In this system the character of the material is first indicated, as Pay of Soldiers. If there is a title it follows in quotation marks. Where the title suggests the character of the material sufficiently, the title comes first, in "quotes." Then follows the letter under which the article is filed, and the number of the file. Suppose it is desired to find out what soldiers of the United States' Army are paid for their services: File No. 2 is removed from the shelf, opened at letter "Y" and the information secured under title beginning, "Young Man—."

As a saver of time, and a guard against annoyance when fancies are running free, Edwards has found his card-index system for clippings almost ideal.

A friend of Edwards' is what the comic papers call a "jokesmith." Recently he concocted the following:

"You must be doing well," said Jones the merchant to Quill the writer, meeting him in front of his house. "You seem to be always busy, and you look prosperous."
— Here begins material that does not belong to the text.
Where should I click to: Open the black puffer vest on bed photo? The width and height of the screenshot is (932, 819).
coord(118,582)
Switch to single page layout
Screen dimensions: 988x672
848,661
"So I am, Jones," answered Quill, "busy and prosperous. Come into the basement with me and I'll show you the secret of my prosperity."

They descended into the basement and Quill rang up the curtain on a ragman weighing three big bags of rejection slips.

"My stories all come back," confessed Quill, triumphantly, "and I get three cents a pound for the rejection slips that come with them."

This, of course, was not much of a joke, but the perpetrator sent it to Judge. Judge sent it back with about twenty blank rejection slips inclosed by a rubber band. On the top slip was written: "Here are some more.—Ed. Judge."


[X.]

THE WOLF
AT THE DOOR

Perhaps very few men in this life escape a period as black and dispiriting as was the year 1897 for Edwards. If not in one way, then in another, it is the fate of a man to be chastened and subdued so thoroughly, at least once in his career, that a livid remembrance of it remains always with him. Edwards has always been an optimist, but those blows of circumstance of the year 1897 found many weak places in the armor of his philosophy.

In tangling and untangling the threads of a story plot Edwards had become tolerably proficient, but in straightening out the snarls Fate had made in his own life he was crushed with a feeling of abject helplessness. There is a vast difference, it seems, in dealing with the complications of others and those that beset ourselves. The impersonal attitude makes for keener analysis and wiser judgment.